--- Record excerpts Enclosed Below ---
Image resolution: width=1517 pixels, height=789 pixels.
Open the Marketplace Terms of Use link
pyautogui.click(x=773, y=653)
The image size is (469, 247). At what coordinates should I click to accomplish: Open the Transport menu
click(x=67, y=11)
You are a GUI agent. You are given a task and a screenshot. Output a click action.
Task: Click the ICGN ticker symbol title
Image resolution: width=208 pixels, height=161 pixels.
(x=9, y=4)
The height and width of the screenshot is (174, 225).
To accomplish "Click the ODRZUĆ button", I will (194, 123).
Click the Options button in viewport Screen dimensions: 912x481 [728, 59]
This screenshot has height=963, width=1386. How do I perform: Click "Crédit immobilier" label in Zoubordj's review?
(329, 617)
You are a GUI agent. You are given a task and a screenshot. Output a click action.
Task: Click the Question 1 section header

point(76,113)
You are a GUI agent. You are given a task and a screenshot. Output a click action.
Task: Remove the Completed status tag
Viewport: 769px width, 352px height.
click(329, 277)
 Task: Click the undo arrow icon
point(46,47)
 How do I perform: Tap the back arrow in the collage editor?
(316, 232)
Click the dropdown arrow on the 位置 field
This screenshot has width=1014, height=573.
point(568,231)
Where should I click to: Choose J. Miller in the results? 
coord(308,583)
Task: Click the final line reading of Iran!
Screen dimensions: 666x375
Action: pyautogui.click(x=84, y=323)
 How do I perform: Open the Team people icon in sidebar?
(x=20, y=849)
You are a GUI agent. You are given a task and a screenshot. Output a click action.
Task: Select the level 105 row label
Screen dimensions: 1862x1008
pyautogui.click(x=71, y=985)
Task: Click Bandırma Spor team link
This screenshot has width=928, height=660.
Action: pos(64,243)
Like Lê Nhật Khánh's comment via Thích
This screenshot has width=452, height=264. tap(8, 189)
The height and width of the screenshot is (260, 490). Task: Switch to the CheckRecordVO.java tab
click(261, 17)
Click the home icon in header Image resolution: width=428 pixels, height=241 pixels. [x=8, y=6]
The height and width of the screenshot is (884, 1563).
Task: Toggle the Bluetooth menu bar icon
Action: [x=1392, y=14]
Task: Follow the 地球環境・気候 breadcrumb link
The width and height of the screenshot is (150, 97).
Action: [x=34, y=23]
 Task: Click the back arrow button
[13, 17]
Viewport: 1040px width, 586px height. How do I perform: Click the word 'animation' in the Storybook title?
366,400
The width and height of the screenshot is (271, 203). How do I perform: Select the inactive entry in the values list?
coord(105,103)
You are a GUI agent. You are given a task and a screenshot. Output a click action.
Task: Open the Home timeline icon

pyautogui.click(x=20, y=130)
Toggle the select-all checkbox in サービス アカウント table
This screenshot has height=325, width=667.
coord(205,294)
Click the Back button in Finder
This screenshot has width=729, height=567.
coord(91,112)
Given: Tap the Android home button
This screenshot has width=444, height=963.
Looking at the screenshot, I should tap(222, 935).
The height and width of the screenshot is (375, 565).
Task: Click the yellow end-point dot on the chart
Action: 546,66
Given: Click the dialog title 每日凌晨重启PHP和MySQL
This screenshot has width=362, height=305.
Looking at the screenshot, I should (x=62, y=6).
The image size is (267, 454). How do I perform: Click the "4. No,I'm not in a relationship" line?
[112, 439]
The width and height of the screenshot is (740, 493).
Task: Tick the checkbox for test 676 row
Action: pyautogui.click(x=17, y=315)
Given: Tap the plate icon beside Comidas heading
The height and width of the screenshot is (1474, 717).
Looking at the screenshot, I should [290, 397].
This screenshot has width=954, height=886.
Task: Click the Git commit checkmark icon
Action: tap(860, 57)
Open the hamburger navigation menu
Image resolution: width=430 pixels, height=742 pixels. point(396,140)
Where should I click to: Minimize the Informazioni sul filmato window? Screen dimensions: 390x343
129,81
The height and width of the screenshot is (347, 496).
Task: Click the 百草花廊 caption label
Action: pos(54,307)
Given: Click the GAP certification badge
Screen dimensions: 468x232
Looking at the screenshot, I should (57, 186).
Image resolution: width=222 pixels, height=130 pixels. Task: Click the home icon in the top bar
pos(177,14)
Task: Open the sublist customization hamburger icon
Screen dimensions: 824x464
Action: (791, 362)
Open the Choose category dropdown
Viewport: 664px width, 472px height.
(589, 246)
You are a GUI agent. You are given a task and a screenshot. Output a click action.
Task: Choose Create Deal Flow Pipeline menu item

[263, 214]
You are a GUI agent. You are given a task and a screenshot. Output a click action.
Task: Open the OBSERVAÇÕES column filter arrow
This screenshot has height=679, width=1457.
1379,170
--- End of Enclosed Record excerpts ---
Task: If a line in the records contains the word "dropdown", copy it out.

Task solution:
Click the dropdown arrow on the 位置 field
Open the Choose category dropdown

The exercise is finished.